Lot 28
  • 28

Lucian Freud

70,000 - 90,000 USD
bidding is closed


  • Lucian Freud
  • Portrait of Balthus
  • Charcoal on paper;dated in pencil in the upper left: 8 – 10 – 89
  • 327 by 248 mm; 12 7/8 by 9 ¾ in


The artist;
with James Kirkman, London,
where acquired in 1993


Rome, British Council at Palazzo Ruspoli; Milan, Castello Sforzesca; Liverpool, Tate Gallery; Lucian Freud: Paintings and Works on Paper 1940-1991, 1991-1992, p. 92, no. 66, illustrated;
Tochigi, Prefectural Museum of Fine Arts; Nishinomiya, Otani Memorial Art Musuem; Tokyo, Setagaya Art Museum; Sydney, Art Gallery of New South Wales; Perth, Art Gallery of Western Australia, Lucian Freud, 1992 -93, p. 93, no. 62, illustrated (Tochigi, Nishinomiya, and Toyko), p. 71, no. 53, illustrated (Sydney and Perth);
New York, Davis & Langdale Company, Inc., Lucian Freud: A Selection: Paintings and Works on Paper, April – May 1996, no. 19;
New York, Acquavella Galleries, Lucian Freud Drawings, May – June 2012, p. 179, p. 218, no. 109, illustrated in color (as Head of Balthus)

Catalogue Note

Lucian Freud’s Portrait of Balthus from 1989 magnificently captures the unwavering scrutiny and startling intensity with which Freud observed his sitters.  An intimate image of a famously complex figure, who was a great mentor and inspiration to Freud in his early career, this is one of only two portraits for which Balthus ever sat – the other done by his mother, Baladine.  Freud captures Balthus’s gentle, unflinching gaze with a supple, luminous quality that breathes light and sculptural volume into the variously taught and sagging compartments of skin and flesh.
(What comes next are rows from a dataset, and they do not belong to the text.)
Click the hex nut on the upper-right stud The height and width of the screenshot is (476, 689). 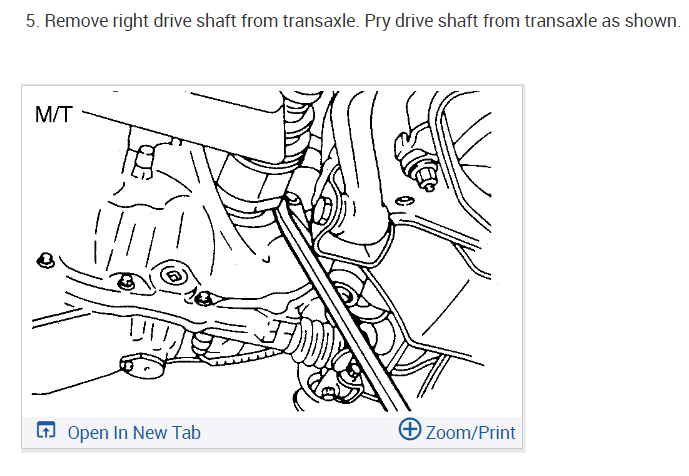[x=425, y=174]
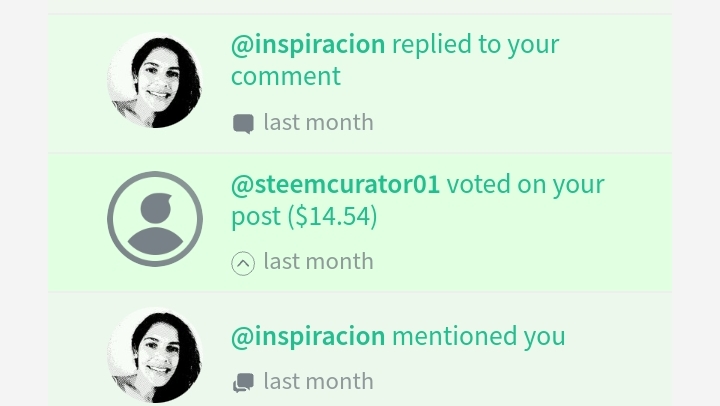Click the @inspiracion username in reply notification
Image resolution: width=720 pixels, height=406 pixels.
point(308,45)

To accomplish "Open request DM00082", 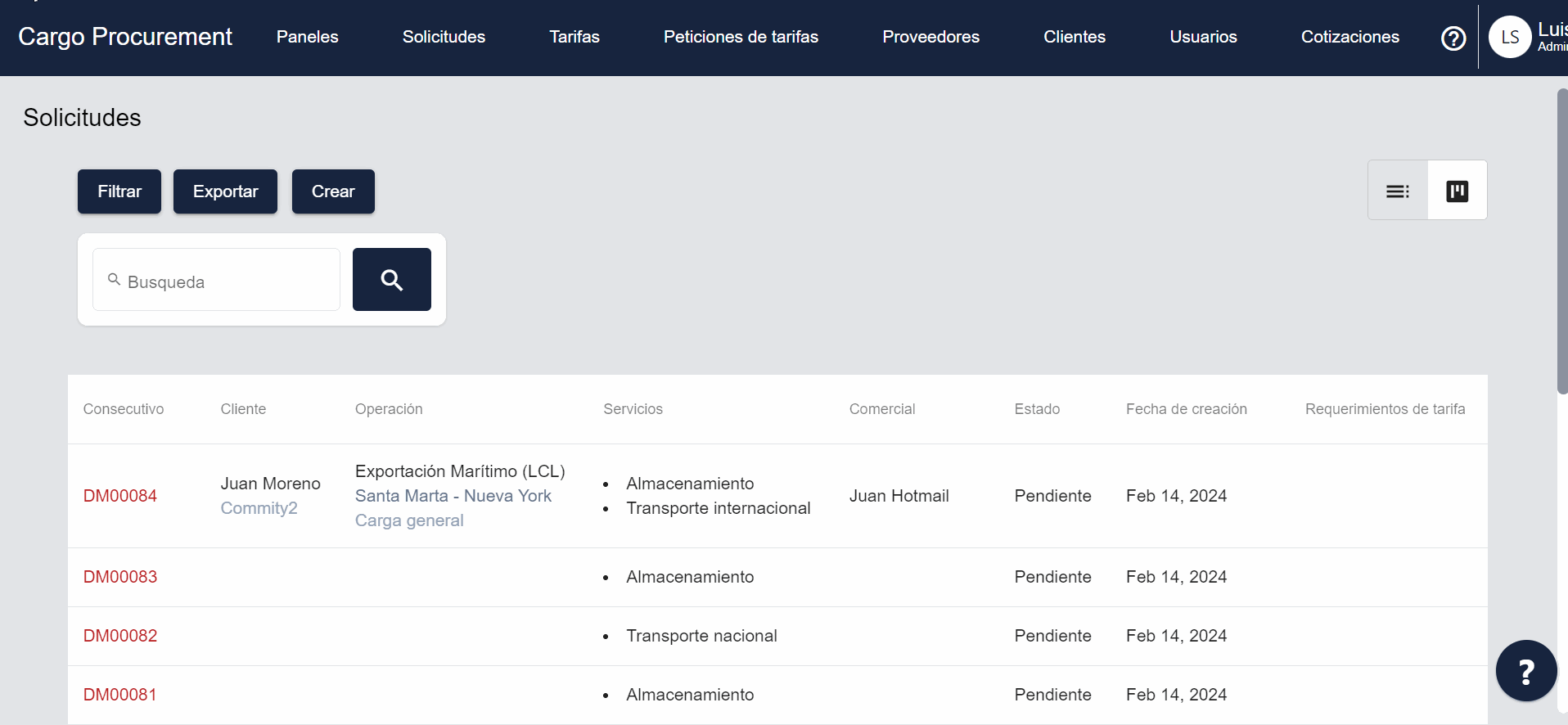I will pyautogui.click(x=120, y=636).
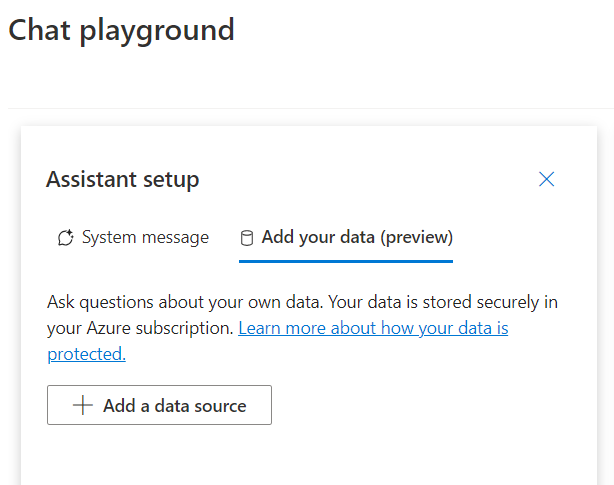Click the blue underline beneath the active tab

point(346,261)
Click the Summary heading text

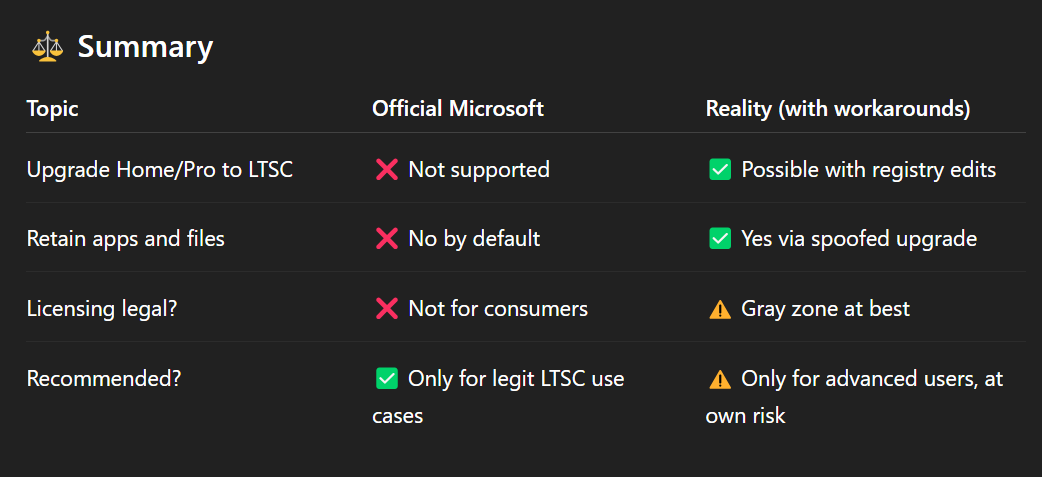click(146, 48)
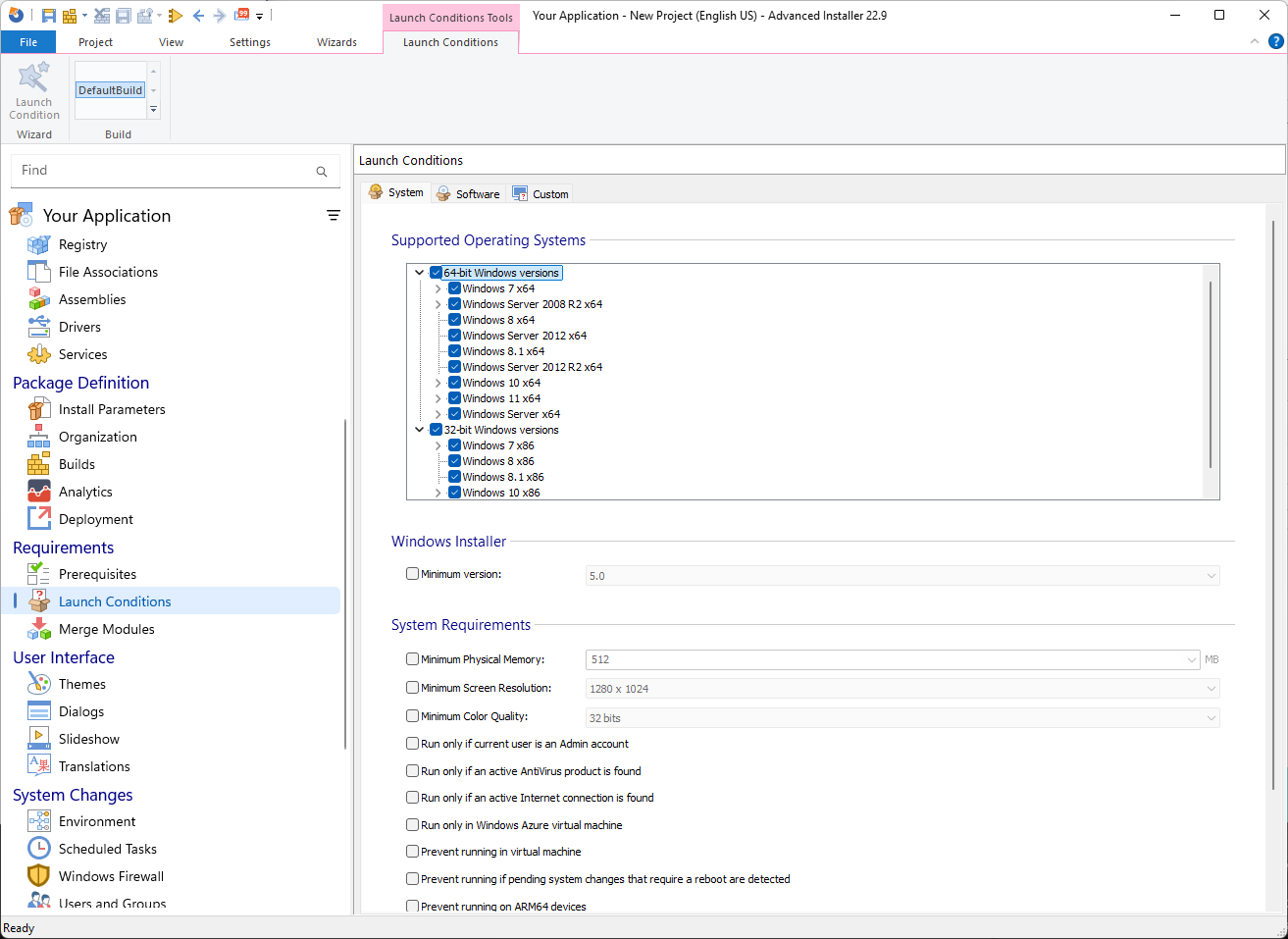
Task: Collapse the 64-bit Windows versions node
Action: pyautogui.click(x=420, y=272)
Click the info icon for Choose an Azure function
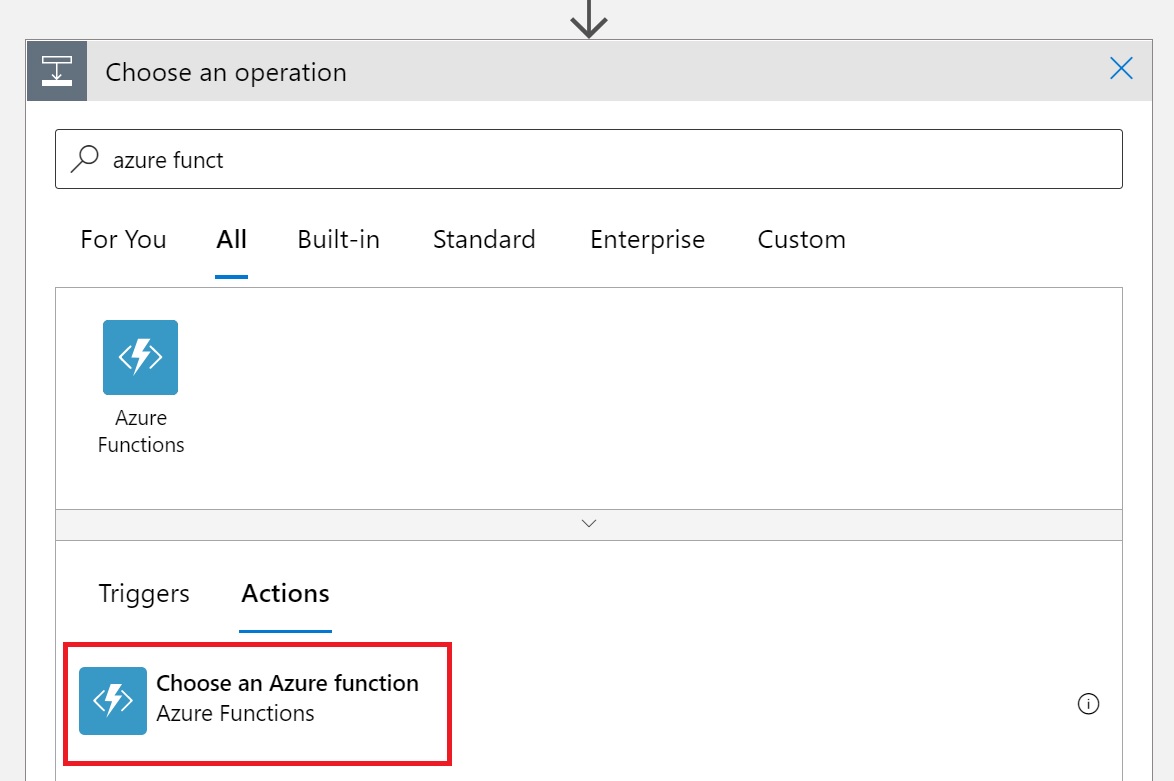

Loosely delineating Balthus’s head and shoulders with sparse gestural lines, Freud attends most closely to the forehead, eyes, nose, lips, and chin of his sitter. Here Freud smudges charcoal, softening the harsh, graphic mark of the pencil line and exploring the range of tonality between the dense, opaque graphite and the paper sheet. Fantastically illuminated by the paper’s subtle fawn tones and textured surface, Freud’s handling of charcoal pencil matches the uncompromising, sensual tonality of flesh that he achieves through oil paints. Formally trained as a draftsman prior to becoming a painter, Freud never lost sight of the importance of drawing, and his drawings underlie and inform his paintings whilst also existing as their own discrete body of work. By the late 1980s when Balthus sat for Freud, Freud had mastered his unique approach to capturing human form and in the present portrait Freud endows each charcoal line with astonishing immediacy and intimacy. In addition to his renewed fascination with drawing during the 1980s, Freud also explored etching extensively during the early part of the decade, and the influence of this comes through in the present work through Freud’s use of repeated hatch marks to contour Balthus’s face and imply three-dimensionality.

Portraiture is fundamental to Freud’s oeuvre as a means for exploring both the external contours of the human form as well as the internal corridors of the sitter’s psyche. Over the course of his career Freud painted and drew numerous other artists who influenced him both personally and professionally, including Francis Bacon, Frank Auerbach, and the present portrait of Balthus. A well-known painter of the previous generation and a mentor to Freud during the younger artist['s early career, Balthus was recognized in his own artistic practice for his precise handling of paint and for his portraits, which possess an enigmatic, almost troubling quality characteristic of ‘Magic Realism’. Freud’s early drawings of the 1940s, clearly influenced by Balthus, have a similarly introspective dreamlike fascination. Freud drew Portrait of Balthus in August of 1989, only a few months after one of his most valuable drawings Portrait of Francis Bacon of 1952 was tragically stolen while on exhibition at the Neue Nationalgalerie in Berlin. The theft devastated Freud, and that the present work was drawn only three months later testifies to the personal significance of Portrait of Balthus to Freud and to its art historical import. Further contributing to the emotional and historical significance of the present work, Balthus’s biographer Nicholas Fox Weber stated that Freud’s drawing is one of two portraits for which Balthus ever sat, the other done by his mother, Bernadine. Portrait of Balthus is both an homage to the older artist as well as a masterful celebration of Freud’s own artistic achievements.